= What you need to do =
Each line in the entries below that contains the word "size" counts once. Report how many there are and nothing more.

Data listing Block Start

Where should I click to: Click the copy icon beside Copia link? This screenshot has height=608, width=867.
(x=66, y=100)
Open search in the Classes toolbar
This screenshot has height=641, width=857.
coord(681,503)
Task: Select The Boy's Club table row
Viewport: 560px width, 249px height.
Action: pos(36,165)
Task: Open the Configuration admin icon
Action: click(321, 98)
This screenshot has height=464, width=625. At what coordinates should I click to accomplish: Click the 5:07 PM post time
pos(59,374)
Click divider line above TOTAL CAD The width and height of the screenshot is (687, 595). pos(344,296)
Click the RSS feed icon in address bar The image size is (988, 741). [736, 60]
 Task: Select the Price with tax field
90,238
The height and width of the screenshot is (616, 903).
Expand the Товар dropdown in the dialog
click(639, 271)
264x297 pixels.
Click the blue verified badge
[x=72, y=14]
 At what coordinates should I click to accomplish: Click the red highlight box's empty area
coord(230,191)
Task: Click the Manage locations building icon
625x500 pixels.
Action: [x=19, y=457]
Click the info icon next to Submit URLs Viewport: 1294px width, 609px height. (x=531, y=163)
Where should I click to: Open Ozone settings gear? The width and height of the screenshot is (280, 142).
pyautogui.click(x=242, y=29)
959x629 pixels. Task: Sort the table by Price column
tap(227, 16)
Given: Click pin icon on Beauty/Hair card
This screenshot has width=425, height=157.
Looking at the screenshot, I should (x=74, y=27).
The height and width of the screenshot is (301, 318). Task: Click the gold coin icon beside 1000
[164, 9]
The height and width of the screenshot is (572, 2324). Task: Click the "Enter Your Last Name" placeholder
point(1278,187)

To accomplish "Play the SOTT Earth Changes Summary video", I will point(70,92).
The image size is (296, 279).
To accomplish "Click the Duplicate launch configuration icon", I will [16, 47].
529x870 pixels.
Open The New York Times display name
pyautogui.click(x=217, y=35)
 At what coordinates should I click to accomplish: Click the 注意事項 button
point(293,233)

Data listing Block End

= Exercise result =
2